PROBLEM DESCRIPTION: In the entries that follow, find the line containing "The width and" and the line containing "You are a GUI", then retype exactly the lines from the first through the second, pictures excluded.

THE RECORDS:
+ + + + + + +
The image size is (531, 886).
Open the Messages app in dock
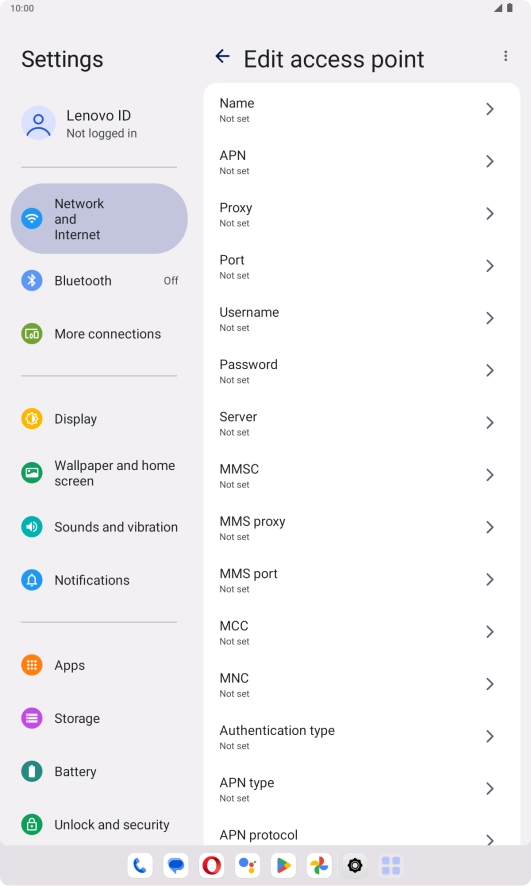[x=176, y=865]
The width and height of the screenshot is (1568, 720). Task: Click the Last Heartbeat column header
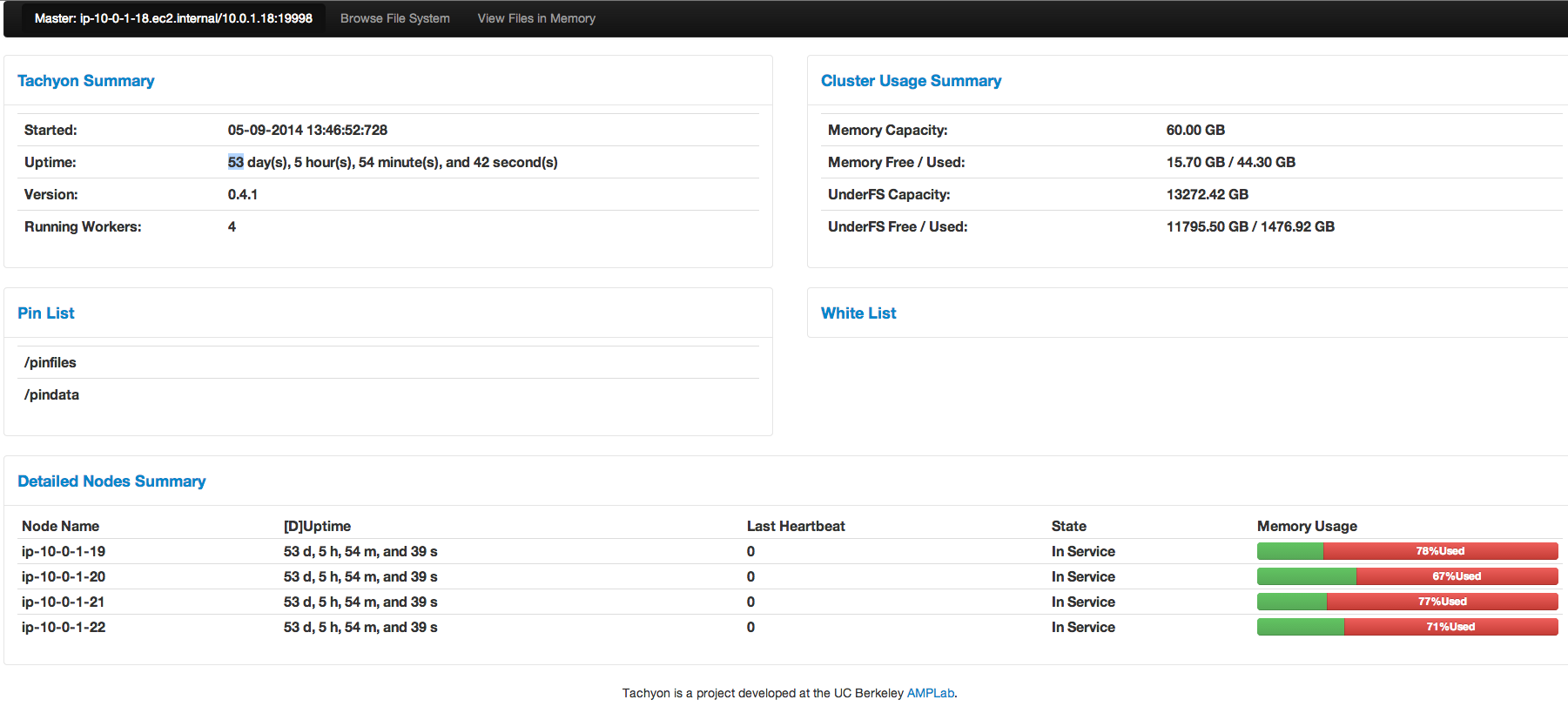pos(796,526)
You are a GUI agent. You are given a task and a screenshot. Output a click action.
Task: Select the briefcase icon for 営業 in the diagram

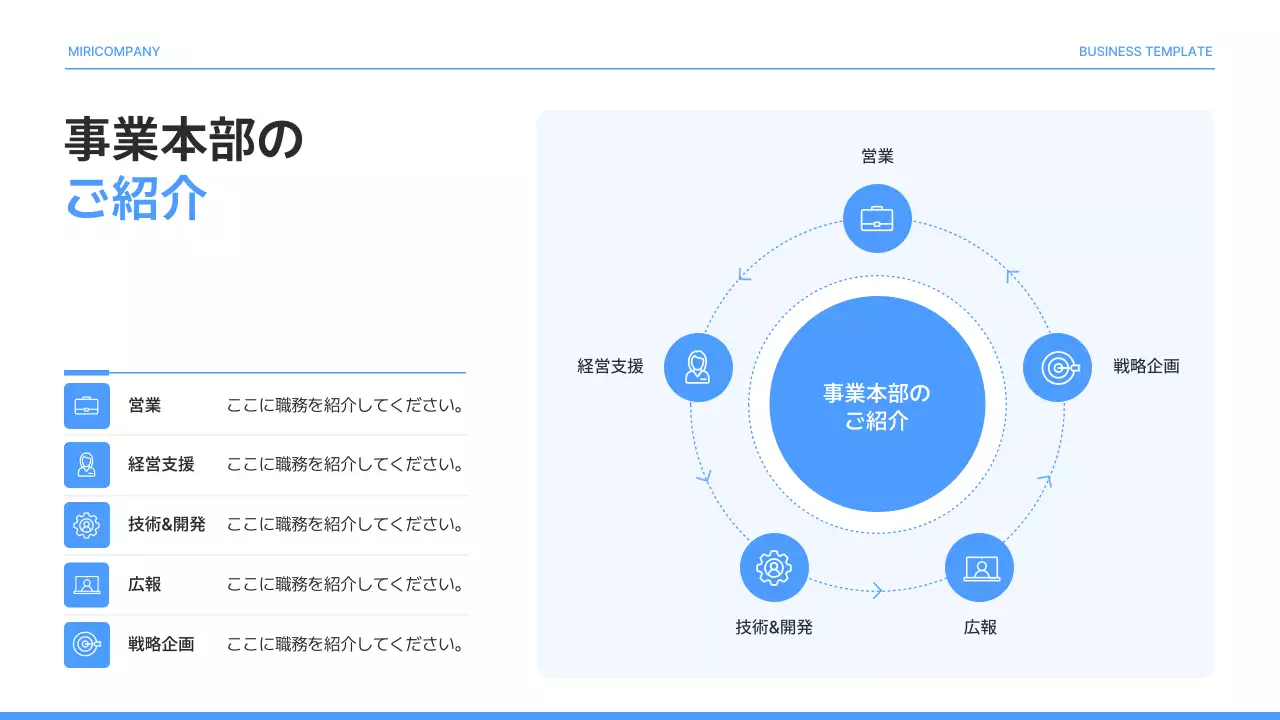coord(877,218)
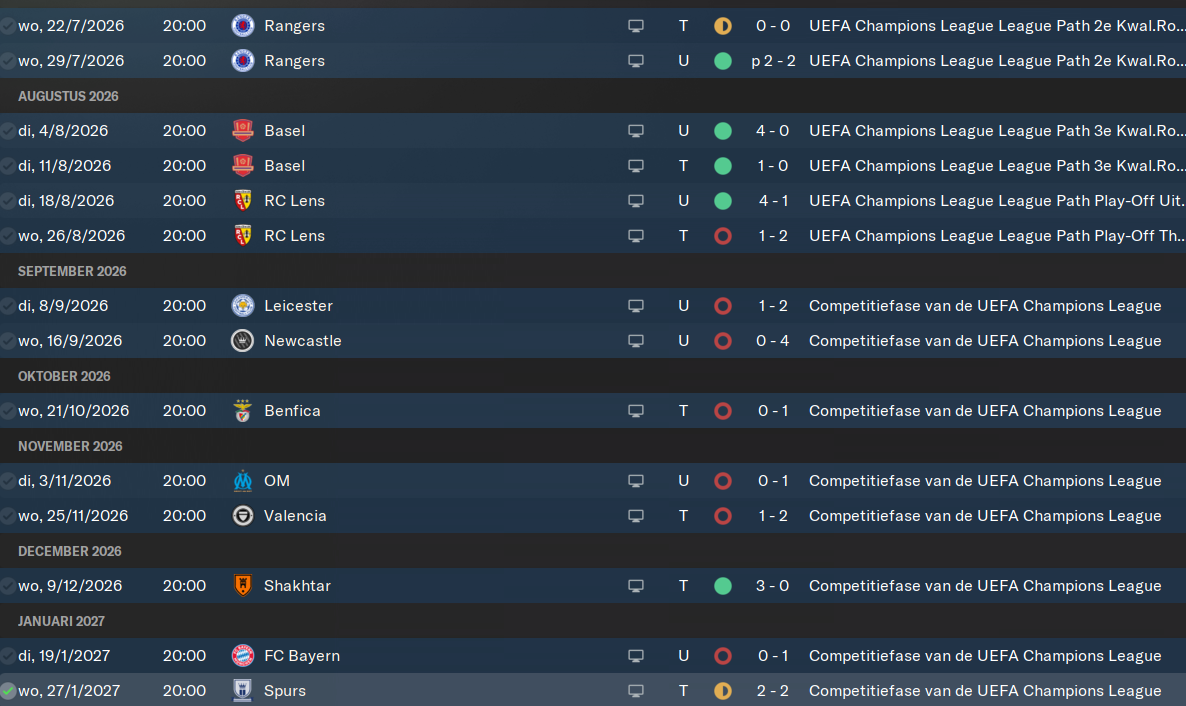Toggle the checkmark on the Benfica fixture
The image size is (1186, 706).
point(8,411)
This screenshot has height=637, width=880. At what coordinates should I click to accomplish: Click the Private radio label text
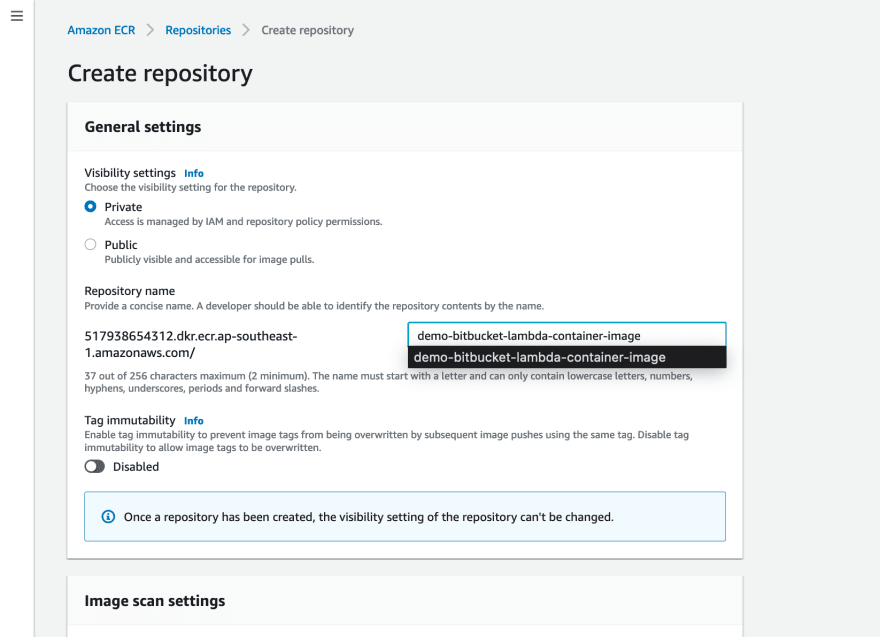pyautogui.click(x=123, y=207)
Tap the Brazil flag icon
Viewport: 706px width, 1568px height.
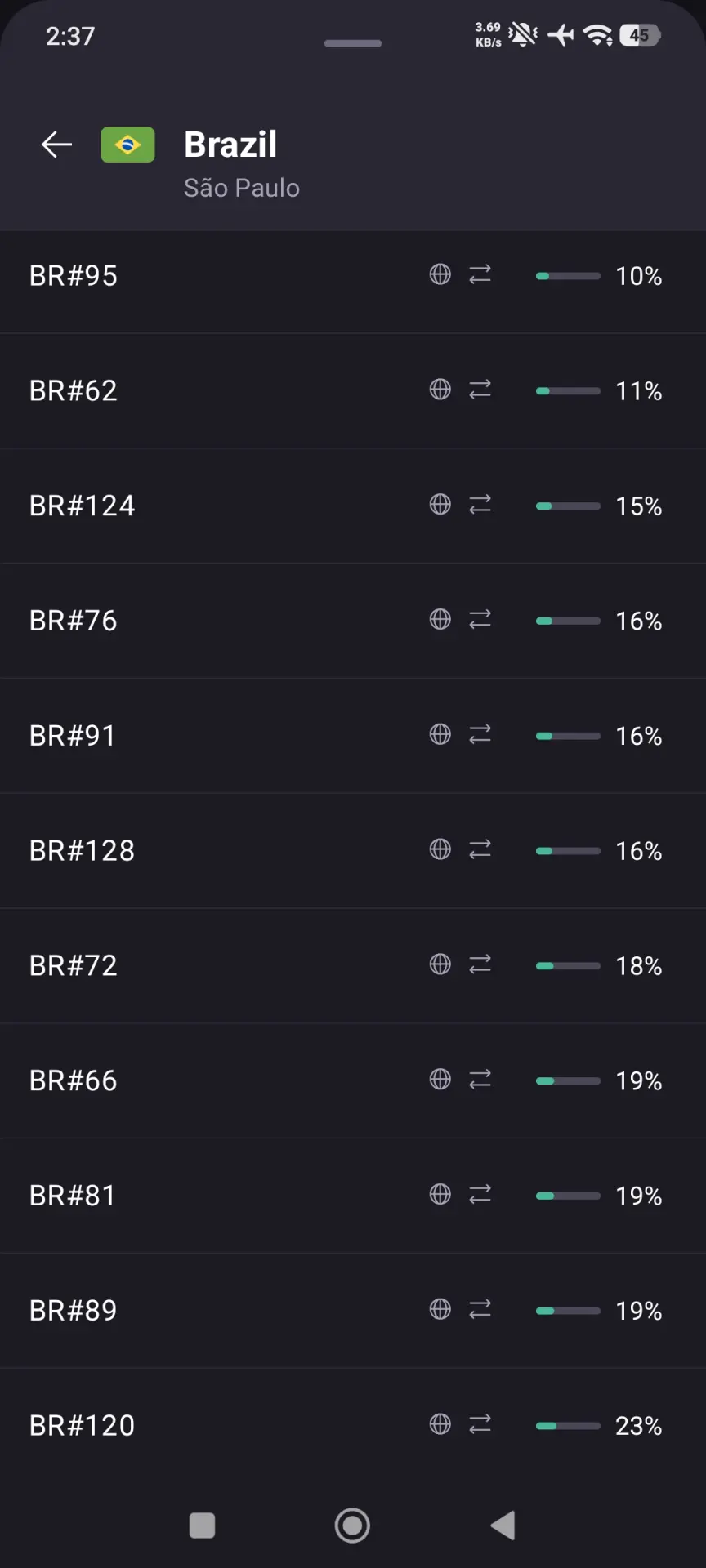127,145
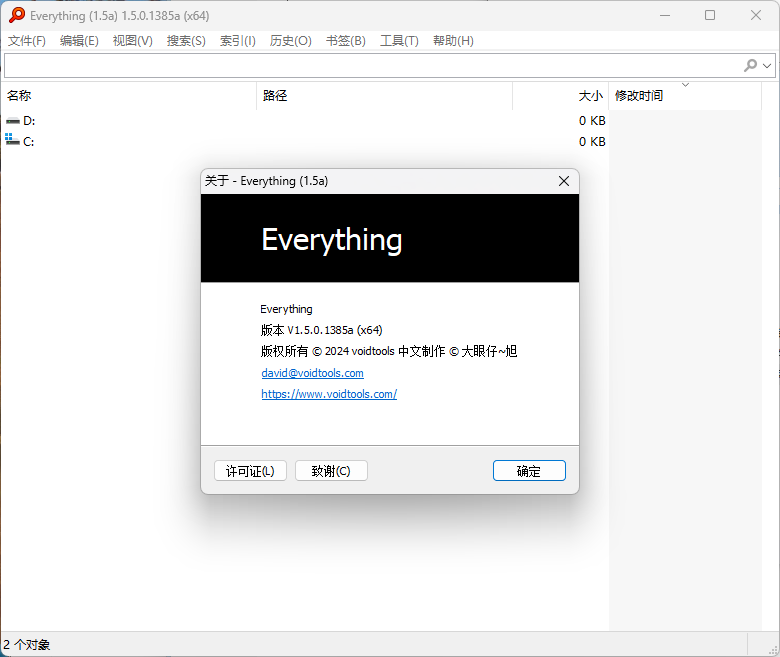Click the sort arrow above 修改时间 column
The height and width of the screenshot is (657, 780).
click(x=685, y=85)
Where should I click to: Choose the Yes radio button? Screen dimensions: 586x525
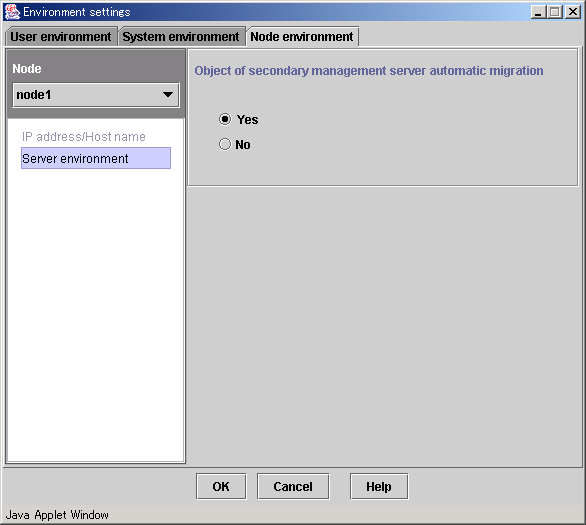pos(225,120)
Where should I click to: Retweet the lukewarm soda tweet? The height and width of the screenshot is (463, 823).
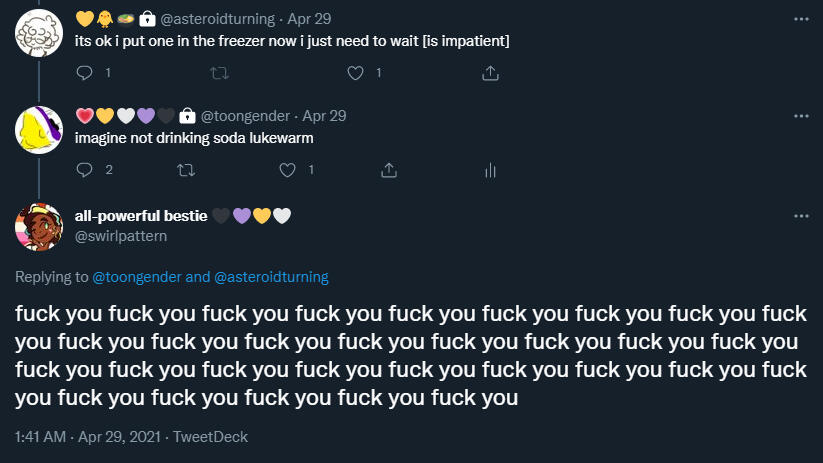tap(185, 170)
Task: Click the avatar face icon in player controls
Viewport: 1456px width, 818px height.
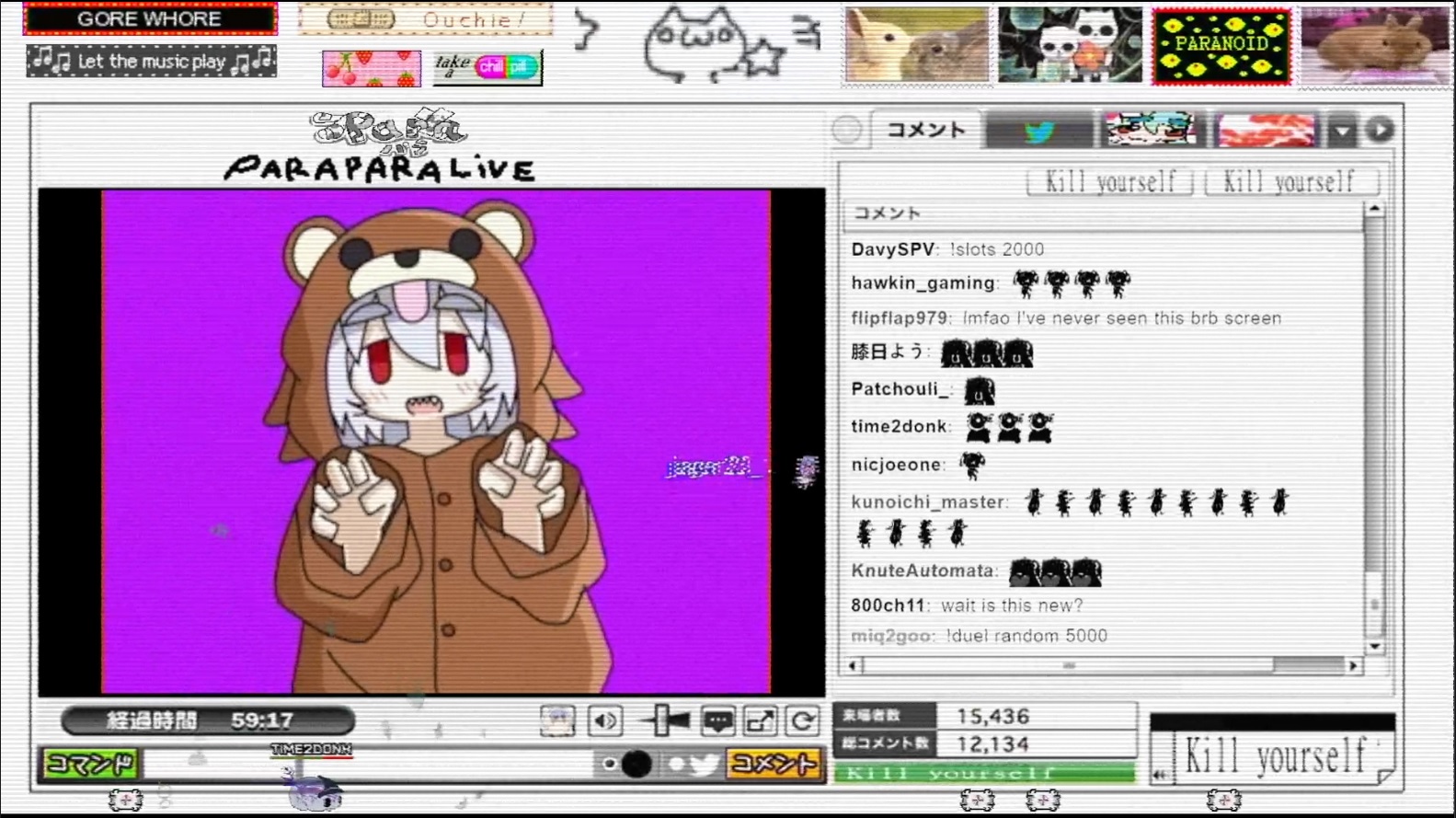Action: 557,721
+ + + + + + +
RESPONSE TO THIS TASK:
The width and height of the screenshot is (1568, 720). Task: Click the Last Heartbeat column header
pos(796,526)
You are a GUI agent. You are given a task and a screenshot. Output a click action.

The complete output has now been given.